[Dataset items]
===

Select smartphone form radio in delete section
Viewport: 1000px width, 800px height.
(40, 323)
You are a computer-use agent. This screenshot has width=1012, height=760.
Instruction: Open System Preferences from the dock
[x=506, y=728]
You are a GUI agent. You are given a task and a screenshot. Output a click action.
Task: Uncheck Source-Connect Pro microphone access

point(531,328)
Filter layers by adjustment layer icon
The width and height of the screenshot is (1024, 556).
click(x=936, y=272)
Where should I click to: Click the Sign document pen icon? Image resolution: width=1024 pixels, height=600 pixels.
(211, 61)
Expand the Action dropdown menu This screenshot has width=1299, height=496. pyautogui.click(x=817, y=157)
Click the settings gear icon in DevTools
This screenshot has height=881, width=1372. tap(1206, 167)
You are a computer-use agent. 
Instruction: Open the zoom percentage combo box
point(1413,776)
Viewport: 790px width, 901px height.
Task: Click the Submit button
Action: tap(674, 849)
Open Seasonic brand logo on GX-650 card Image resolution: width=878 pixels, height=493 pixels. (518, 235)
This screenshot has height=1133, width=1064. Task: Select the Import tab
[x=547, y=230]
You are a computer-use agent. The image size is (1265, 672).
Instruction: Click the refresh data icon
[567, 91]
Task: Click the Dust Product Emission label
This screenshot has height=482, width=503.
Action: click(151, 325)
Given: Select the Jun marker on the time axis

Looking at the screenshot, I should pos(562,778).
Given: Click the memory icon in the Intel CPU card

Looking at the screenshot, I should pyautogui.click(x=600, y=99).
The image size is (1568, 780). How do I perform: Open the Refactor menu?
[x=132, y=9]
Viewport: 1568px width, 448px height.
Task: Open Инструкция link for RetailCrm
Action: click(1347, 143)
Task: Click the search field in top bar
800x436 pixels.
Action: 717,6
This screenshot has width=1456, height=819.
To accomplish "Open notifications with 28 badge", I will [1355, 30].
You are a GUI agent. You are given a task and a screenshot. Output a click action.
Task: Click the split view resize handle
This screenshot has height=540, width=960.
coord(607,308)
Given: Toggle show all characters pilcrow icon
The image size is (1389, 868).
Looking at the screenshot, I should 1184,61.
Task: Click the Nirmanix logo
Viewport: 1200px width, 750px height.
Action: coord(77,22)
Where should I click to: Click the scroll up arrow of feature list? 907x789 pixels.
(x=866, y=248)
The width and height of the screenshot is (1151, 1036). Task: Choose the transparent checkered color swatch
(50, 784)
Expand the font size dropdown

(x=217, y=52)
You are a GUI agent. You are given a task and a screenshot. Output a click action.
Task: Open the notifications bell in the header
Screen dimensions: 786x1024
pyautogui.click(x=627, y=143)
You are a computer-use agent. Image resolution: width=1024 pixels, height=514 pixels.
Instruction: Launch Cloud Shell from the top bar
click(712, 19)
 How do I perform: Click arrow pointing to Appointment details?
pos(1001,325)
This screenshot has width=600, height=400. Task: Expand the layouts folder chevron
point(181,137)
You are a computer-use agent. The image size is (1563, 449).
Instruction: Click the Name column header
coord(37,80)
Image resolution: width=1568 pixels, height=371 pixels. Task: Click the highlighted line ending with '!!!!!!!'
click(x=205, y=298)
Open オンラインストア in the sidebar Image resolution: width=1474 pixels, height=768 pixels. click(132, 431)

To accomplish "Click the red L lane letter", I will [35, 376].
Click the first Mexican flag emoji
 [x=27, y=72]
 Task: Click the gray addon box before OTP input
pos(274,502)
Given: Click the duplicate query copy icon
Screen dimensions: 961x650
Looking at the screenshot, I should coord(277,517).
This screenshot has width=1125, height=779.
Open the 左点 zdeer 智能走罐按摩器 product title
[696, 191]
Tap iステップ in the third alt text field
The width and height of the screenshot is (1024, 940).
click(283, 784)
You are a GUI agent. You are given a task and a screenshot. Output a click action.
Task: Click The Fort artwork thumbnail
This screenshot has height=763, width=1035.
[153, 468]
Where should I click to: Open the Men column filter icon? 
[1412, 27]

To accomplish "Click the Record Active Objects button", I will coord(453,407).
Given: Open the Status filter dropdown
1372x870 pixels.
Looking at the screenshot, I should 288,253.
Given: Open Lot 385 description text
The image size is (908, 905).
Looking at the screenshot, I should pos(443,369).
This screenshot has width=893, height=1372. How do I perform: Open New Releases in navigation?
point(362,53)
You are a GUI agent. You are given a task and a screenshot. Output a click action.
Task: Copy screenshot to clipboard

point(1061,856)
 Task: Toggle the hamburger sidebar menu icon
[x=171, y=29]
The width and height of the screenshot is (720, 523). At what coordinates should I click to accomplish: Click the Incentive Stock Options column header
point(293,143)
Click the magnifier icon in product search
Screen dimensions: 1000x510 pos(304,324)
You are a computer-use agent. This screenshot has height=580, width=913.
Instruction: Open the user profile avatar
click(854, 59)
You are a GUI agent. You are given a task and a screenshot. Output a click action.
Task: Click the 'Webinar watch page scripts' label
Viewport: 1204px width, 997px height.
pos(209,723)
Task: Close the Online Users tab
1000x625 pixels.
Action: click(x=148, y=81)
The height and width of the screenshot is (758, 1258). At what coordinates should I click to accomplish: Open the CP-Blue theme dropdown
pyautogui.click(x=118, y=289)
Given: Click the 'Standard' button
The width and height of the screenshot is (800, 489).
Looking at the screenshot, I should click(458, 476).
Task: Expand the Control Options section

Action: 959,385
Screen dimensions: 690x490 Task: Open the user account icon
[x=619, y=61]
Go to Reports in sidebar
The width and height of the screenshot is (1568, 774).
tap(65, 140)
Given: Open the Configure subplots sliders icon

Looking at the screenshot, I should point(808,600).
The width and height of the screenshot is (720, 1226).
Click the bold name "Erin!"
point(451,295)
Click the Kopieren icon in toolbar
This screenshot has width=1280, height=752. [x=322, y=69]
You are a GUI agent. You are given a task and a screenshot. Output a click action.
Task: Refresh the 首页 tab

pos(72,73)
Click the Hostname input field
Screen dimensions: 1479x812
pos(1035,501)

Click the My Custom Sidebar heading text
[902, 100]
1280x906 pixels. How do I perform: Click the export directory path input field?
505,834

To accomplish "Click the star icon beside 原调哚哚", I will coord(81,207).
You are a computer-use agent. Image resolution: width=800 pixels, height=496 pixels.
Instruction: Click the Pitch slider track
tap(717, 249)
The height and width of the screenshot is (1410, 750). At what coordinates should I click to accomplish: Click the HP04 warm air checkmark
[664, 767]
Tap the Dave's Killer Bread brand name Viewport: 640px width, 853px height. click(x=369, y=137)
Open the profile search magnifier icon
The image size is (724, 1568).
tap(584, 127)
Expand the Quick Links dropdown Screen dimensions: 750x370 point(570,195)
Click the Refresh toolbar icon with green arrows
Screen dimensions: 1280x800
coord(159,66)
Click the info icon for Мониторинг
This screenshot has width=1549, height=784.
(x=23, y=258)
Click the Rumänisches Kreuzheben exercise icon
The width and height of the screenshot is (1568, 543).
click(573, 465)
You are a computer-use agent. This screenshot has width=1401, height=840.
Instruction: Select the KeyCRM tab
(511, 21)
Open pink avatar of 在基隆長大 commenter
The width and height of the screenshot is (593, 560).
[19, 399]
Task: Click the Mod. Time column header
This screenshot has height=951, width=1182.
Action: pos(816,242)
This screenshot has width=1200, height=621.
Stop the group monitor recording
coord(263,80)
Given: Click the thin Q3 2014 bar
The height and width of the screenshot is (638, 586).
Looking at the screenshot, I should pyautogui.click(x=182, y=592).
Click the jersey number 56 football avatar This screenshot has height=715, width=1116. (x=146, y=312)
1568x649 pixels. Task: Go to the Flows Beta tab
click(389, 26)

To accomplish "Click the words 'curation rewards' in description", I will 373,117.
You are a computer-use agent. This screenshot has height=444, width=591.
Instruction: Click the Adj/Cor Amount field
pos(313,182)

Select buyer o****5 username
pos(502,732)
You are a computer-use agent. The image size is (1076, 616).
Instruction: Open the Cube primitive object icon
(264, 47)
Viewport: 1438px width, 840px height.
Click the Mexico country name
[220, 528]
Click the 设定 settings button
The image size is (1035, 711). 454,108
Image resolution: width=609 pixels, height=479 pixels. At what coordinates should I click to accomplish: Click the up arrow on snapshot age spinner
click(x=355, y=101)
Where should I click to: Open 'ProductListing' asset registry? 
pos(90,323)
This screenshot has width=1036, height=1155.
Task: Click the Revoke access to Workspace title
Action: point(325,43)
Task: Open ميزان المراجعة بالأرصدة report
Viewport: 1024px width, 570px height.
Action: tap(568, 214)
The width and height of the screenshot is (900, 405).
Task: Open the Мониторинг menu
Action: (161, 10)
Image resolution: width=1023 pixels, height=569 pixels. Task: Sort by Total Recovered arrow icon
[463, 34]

===

> REQUIRED WORK
Please go over the data above and tally every line holding "notifications"; reply only with the count.

> TASK SOLUTION
2